§ Stated task
Copy the page text word for word between "Series Regulator Frequency" and "to poop out.", inclusive.
━━━ Page text ━━━
Figure 4.13 shows a simple 300V regulator from a Tektronix 575 Transistor Curve Tracer. It is the same topology as figure 4.8, except that a pentode is used. R607 and R609 are "grid-stop" resistors to protect against parasitic oscillation. R611 is a 10-watt power resistor that shunts part of the current around the pass tube. If the load current is stable and predictable, this technique can help reduce the power dissipation in the pass device.

The +225V supply from a Tektronix 536 oscilloscope is shown in fig. 4.15. The comparison circuit is a differential amplifier using a 12AX7, followed by a 6AU6 pentode. This gives both a stable differential input and high loop gain. R640 is a 20-watt resistor that takes some of the load off of the 6080 pass tube. R642 and R643 is a voltage divider to allow the high plate voltage from V646A to match the grid of V634. Some loop gain is lost, but is more than made up by the additional gain stage.

Series Regulator Frequency Response
   Notice that there is an electrolytic capacitor on the output of each Tektronix regulator described above. These are present because tube regulators with feedback have a finite high-frequency response. Beyond a frequency determined by the amplifying stages in the feedback loop, the regulation performance declines and the output will start to vary under high frequency loads. Adding a capacitor is a simple technique, since the capacitor can be chosen so that its reactance starts to become low (shorting output variations to ground) at about the frequency the regulator starts to poop out.
━━━ Dataset section ━━━
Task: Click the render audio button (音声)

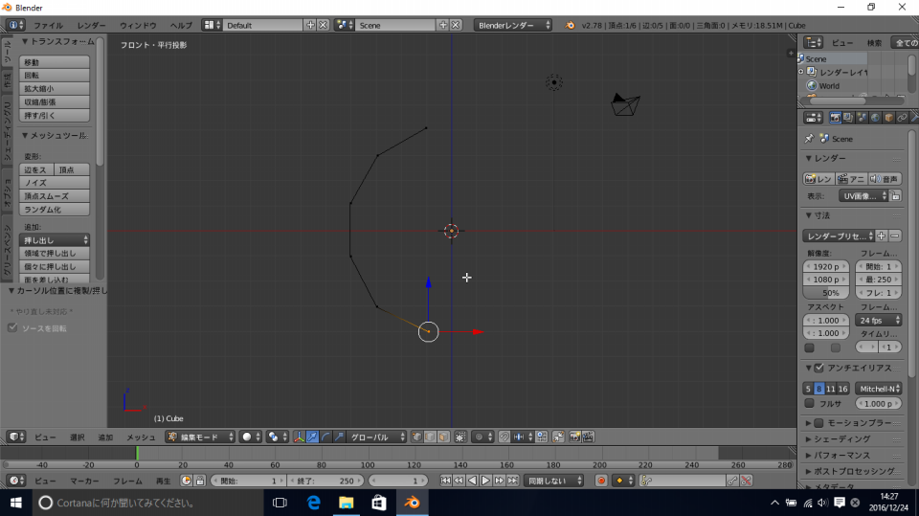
━━━
§ Output of the exercise
Series Regulator Frequency Response
   Notice that there is an electrolytic capacitor on the output of each Tektronix regulator described above. These are present because tube regulators with feedback have a finite high-frequency response. Beyond a frequency determined by the amplifying stages in the feedback loop, the regulation performance declines and the output will start to vary under high frequency loads. Adding a capacitor is a simple technique, since the capacitor can be chosen so that its reactance starts to become low (shorting output variations to ground) at about the frequency the regulator starts to poop out.